Lines that include the string "computer" are the ones to copy from the entries below.
BEGIN
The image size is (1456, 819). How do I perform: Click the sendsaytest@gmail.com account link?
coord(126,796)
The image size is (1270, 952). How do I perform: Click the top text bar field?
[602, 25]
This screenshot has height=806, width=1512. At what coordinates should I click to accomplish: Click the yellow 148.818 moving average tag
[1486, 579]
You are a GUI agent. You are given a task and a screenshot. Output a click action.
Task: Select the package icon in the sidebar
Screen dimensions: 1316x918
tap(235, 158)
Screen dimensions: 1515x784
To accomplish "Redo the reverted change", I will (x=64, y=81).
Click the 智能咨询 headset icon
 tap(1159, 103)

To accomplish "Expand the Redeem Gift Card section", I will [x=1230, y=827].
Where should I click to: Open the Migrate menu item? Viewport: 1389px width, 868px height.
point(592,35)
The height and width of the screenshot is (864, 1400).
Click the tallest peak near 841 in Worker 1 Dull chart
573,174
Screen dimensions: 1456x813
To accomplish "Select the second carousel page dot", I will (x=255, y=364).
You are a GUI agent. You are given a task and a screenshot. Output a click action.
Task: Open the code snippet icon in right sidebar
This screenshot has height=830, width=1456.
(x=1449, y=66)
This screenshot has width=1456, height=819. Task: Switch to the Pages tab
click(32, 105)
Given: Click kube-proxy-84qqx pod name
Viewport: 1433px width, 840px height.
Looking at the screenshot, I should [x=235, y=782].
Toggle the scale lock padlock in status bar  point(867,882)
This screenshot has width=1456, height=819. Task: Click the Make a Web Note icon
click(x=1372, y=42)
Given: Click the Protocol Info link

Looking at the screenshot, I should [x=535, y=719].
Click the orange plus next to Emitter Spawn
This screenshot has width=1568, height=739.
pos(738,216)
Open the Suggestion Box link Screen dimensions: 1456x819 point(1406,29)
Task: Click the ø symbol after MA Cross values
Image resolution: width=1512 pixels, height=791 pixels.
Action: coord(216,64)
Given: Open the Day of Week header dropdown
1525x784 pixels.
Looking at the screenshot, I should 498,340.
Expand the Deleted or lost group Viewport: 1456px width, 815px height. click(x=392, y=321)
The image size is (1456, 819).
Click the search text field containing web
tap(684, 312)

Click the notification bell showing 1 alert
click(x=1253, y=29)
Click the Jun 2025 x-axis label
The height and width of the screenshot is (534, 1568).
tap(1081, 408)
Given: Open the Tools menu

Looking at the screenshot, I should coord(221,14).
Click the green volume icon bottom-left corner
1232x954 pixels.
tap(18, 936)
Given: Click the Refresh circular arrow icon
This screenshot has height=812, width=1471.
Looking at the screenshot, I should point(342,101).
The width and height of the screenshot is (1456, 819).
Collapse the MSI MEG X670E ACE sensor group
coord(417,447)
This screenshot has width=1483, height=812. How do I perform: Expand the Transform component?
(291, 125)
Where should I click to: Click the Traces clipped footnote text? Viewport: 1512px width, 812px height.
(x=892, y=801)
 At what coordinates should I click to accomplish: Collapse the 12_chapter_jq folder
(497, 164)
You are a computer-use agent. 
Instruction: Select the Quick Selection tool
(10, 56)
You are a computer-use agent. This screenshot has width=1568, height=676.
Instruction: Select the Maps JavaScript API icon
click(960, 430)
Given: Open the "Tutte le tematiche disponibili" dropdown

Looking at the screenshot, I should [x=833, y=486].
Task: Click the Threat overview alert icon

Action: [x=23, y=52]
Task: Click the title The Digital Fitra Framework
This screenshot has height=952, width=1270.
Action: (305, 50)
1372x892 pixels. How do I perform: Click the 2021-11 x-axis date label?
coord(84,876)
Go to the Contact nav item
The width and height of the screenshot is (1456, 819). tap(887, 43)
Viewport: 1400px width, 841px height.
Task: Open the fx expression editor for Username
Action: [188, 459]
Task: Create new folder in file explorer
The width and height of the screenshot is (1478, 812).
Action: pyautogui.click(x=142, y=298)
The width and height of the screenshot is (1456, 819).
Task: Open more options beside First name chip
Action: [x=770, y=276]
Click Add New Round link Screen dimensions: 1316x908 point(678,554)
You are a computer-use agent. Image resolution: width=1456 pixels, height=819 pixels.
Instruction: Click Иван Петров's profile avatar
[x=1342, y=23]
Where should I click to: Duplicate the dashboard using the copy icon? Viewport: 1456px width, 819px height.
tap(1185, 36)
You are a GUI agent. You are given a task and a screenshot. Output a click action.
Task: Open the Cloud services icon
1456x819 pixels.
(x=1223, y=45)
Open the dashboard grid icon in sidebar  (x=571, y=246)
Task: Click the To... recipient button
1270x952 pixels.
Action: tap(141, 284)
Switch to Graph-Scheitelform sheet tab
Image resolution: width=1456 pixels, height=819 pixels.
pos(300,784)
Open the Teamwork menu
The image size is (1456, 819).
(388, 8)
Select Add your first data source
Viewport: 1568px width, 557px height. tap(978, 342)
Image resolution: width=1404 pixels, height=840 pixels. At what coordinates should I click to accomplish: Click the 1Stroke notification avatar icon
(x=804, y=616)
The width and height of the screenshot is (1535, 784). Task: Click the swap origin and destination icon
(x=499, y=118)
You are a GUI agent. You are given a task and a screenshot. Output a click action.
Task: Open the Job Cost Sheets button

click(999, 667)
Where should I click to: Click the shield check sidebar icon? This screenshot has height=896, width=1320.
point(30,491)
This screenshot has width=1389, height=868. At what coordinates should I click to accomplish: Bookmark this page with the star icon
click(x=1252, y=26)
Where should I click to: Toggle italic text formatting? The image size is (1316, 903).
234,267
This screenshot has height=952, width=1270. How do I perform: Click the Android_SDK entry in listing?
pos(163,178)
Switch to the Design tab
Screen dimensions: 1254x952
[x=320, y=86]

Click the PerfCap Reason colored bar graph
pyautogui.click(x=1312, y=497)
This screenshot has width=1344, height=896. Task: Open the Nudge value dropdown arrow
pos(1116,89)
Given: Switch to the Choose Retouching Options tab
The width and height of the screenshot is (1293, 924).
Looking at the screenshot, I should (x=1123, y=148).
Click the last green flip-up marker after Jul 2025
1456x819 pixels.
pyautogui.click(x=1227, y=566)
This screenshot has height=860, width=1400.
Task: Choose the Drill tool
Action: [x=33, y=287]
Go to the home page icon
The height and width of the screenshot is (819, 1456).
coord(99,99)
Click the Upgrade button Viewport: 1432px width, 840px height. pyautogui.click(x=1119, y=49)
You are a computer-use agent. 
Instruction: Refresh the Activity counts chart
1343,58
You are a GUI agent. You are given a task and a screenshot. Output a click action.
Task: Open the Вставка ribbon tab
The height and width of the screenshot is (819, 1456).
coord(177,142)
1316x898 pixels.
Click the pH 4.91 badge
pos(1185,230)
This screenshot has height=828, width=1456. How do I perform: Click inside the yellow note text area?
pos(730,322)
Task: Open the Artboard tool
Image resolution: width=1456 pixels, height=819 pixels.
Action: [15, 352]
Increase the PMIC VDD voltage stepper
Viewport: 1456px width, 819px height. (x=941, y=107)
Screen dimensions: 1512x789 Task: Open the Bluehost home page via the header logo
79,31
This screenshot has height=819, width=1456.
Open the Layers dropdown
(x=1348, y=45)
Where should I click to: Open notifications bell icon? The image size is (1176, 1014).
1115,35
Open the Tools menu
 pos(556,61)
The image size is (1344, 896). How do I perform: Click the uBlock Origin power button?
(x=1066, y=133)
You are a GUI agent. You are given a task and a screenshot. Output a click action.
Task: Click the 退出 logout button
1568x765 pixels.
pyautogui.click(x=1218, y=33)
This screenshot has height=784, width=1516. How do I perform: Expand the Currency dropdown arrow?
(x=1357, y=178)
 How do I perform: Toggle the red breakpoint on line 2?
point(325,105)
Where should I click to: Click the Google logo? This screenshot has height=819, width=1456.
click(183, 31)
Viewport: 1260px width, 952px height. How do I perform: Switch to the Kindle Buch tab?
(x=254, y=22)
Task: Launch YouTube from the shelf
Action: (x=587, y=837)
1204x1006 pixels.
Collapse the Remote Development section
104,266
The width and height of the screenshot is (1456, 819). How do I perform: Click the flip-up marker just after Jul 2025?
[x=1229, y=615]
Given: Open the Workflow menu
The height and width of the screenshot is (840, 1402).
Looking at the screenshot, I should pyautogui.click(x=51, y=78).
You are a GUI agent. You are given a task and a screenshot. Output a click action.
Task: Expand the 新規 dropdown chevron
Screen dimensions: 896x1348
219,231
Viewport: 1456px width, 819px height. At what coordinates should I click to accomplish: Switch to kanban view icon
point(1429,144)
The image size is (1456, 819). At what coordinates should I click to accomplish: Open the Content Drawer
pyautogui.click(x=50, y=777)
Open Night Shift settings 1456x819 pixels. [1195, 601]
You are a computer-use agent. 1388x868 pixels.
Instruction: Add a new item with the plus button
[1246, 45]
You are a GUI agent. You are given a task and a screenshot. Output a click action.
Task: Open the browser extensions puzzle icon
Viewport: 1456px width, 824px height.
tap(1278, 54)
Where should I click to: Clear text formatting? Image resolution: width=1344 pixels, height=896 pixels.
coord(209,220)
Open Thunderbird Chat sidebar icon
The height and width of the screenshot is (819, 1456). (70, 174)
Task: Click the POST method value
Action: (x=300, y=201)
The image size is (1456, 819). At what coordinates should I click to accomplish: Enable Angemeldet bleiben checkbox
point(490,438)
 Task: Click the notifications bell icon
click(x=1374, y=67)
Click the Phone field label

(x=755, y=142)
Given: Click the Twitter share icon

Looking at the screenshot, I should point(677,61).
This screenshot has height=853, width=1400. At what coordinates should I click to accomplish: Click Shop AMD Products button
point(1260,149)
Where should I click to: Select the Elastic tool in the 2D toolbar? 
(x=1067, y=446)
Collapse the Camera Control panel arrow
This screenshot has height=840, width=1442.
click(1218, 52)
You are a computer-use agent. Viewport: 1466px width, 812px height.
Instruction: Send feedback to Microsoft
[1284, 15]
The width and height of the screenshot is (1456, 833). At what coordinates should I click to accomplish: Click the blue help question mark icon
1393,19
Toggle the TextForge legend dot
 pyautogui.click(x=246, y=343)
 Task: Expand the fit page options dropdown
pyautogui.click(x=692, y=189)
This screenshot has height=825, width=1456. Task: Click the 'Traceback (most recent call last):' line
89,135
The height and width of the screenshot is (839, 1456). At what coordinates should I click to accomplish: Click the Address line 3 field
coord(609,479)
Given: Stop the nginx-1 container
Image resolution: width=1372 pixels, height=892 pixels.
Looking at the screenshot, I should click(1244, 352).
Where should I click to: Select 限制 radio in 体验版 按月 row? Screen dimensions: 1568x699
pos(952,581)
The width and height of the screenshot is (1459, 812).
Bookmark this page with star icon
END
- OUTPUT
You are a computer-use agent. 
You are a computer-use agent. This screenshot has width=1568, height=676.
You are a computer-use agent. Image resolution: width=1456 pixels, height=819 pixels.
You are a computer-use agent. 
You are a computer-use agent. 1388x868 pixels.
You are a computer-use agent. Viewport: 1466px width, 812px height.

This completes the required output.